Eric Foss, a former Pepsi Beverages Co. executive, succeeded Neubauer as CEO in 2012 and as chairman in 2014. He majored in marketing at Ball State University.

“Combining Avendra’s powerful procurement capability with Aramark’s leading supply chain management expertise will bring increased buying scale and improved service levels to both Avendra’s and Aramark’s customers, while strengthening our industry reach and competitive positioning,” Foss said yesterday. 

AmeriPride says it operates more than 115 production facilities and service centers throughout the U.S. and Canada, providing linen, uniforms, floor mats, restroom and cleaning products to nearly 150,000 customers every week.

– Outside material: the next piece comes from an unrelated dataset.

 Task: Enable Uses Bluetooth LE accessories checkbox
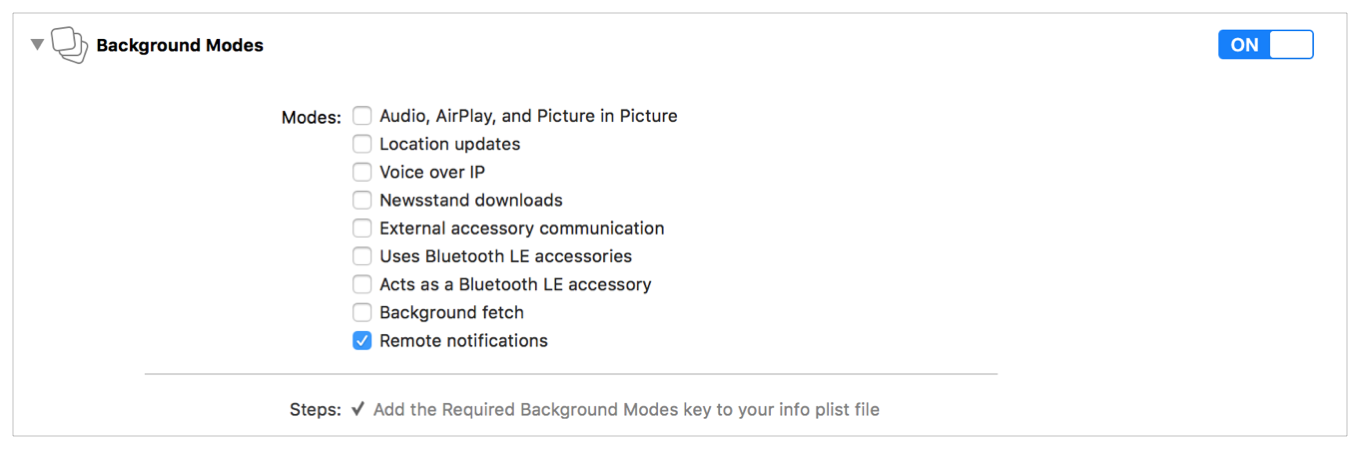[362, 256]
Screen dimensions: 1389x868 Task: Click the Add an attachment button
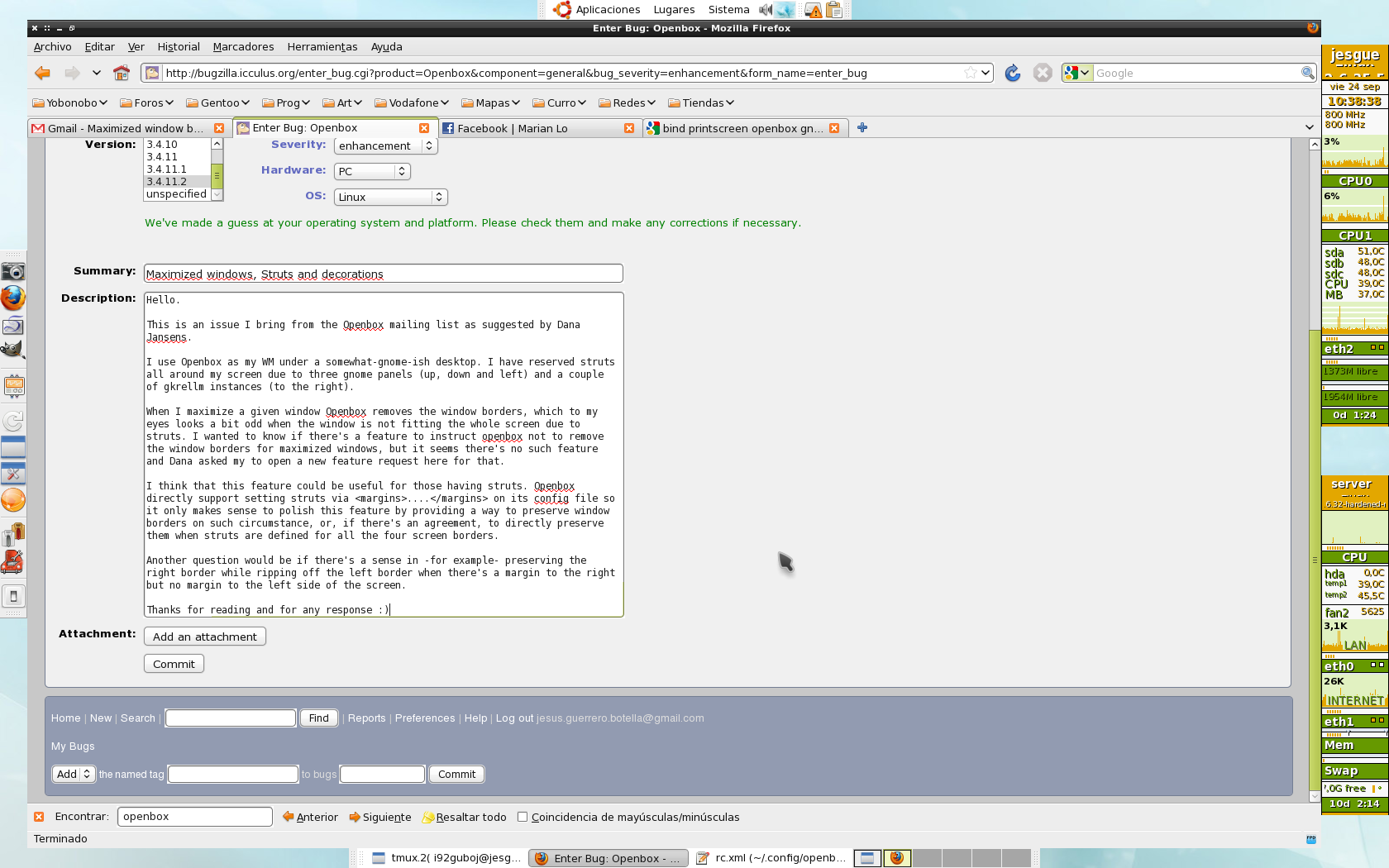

“We aren’t just a laundry company. We are a world class uniform and linen service company” with “hundreds of uniform, linen, toweling, and facility service products to enhance your brand,” AmeriPride crows on its website — “whether you're a small family business or a Fortune 500 company.”

“AmeriPride is a highly respected company with a tremendous legacy that will extend and complement Aramark’s uniforms business,” Foss said, projecting annual cost synergies of about $70 million for the combined entity.

The announcement of the deals by Aramark at 12:36 EDT proves once again the ability of a late Sunday/early Monday press release to fill the weekend business-news void.